In 1833 the road now known as Military Street was built, and a bridge erected across Black River.  In 1832, during the Black Hawk war, the citizens of Port Huron rendered effective service in palisading the fort.  John B. Phillips built the first steamboat at this place.

The village of Port Huron became a city under a charter obtained April 8, 1857, at which time the City Council met for the first time, W. L. Bancroft presiding as Mayor.  The city of Port Huron of to-day looms up grandly beside the little straggling hamlet that nestled on the shores of the St. Clair River forty years ago.  The natural advantages possessed by this place surpass by far those of any other section of the County, and it is only a question of time when this city shall take a prominent position among the first cities of the State in population and business interests.

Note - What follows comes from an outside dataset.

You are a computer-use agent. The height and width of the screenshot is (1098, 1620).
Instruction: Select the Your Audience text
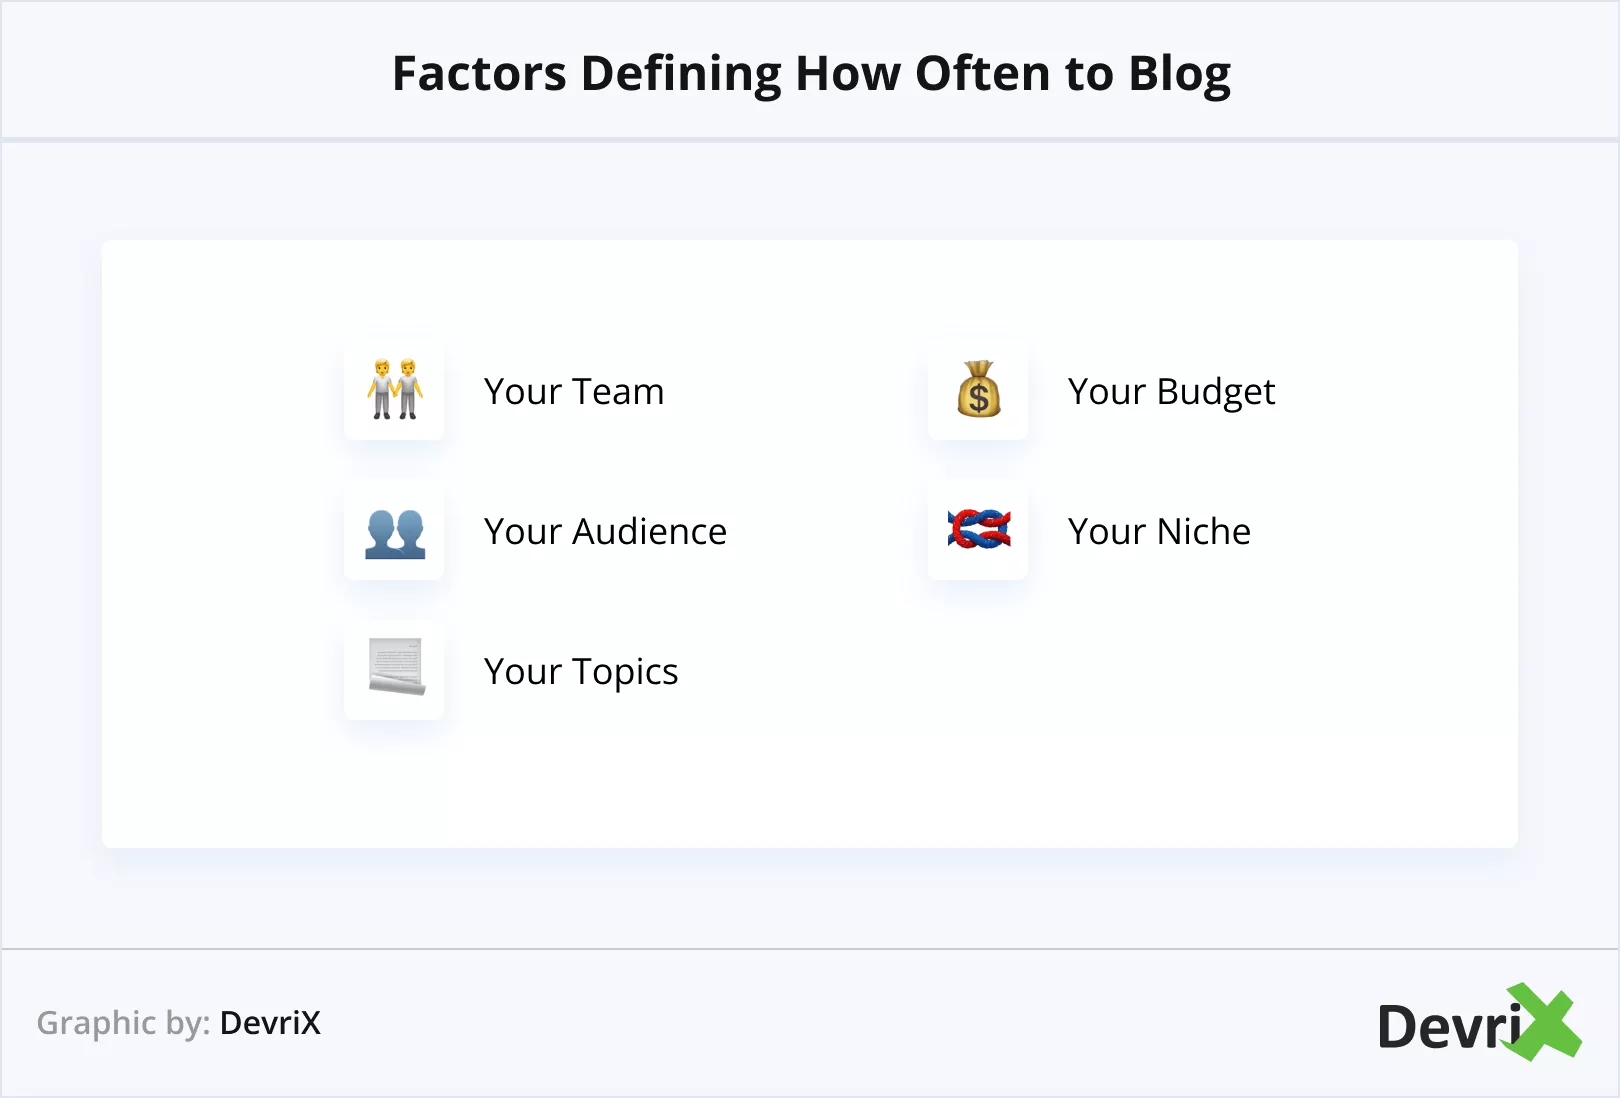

It has a very large lake and river traffic, and the great railroad lines centering here bring a heavy trade to this point.

The Grand Trunk, and Chicago and Lake Huron Railroads on the Port Huron side, and the Great Western Railroad on the Sarnia side, give to it an air of busy importance.  For Gratiot is located on the northern limit of the city, and was occupied in 1814 by a detachment of United States regulars and militia, under Major Forsyth of the regular army.  Captain Gratiot was the engineer officer who built the first fort, and after whom it is named.  Its original cost was three hundred dollars.  In 1822 it was abandoned, and the buildings turned over to two Presbyterian missionaries named Hart and Hudson, who occupied them until 1828, when they were reoccupied by the Government, and the buildings and grounds were enlarged and strengthened.  The fort has since been occupied as a military post, with the exception of a period during the Mexican war and the war of the Rebellion [the Civil War].  The date of the first village organization is not clearly established, but from the most reliable information obtained, it was incorporated about the year 1842, and the first paper published was in 1835 or 1836, by D. B. Harrington, and was called the “Lake Huron Observer.”  The most important business interests here are the cutting of lumber and ship-building, furnishing employment to large numbers of men.

The marine interests of the city are large; many officers and sailors residing here with their families, and many vessels being owned here.  A large wholesale trade is also being rapidly developed with the country north and west, especially in the grocery and hardware lines.  This is the market for the produce of St. Clair, and large portions of Sanilac, Lapeer, and Macomb Counties.

The city has a population of eight thousand three hundred, and is rapidly increasing.  It is the County seat of St. Clair, and contains among its public buildings and enterprises three public or graded schools, two on the south side of Black River, and one on the north side; a very handsome structure occupying the site of the one burned in 1873, with two more contracted for, and to be speedily erected, one in the Fifth and the other in the Sixth Wards.  A new city hall and court-house, and engine-house on Water Street, a new custom-house of elegant design, Pine Grove Park, city cemetery, now water-works building, all owned by the city, except the custom-house, which is a Government building.  The fire department consists of one stream and one hand engine.  The water-works are of the Holly pattern, with four engines, having a pumping capacity of three million gallons per day.  The city is divided into six wards, with regularly laid out streets and fine side-walks, principally of wood.  There are street railways, and the city is well supplied with gas.

There are eight churches, two large iron bridges spanning the Black River, two lines of ferry-boats plying between Port Huron and Sarnia, Masonic, Odd-Fellow, Good Templar, and other lodges, besides stores, hotels, and shops in large numbers.  The United States Signal Service Bureau have also established a station here, and render excellent service to the shipping interests.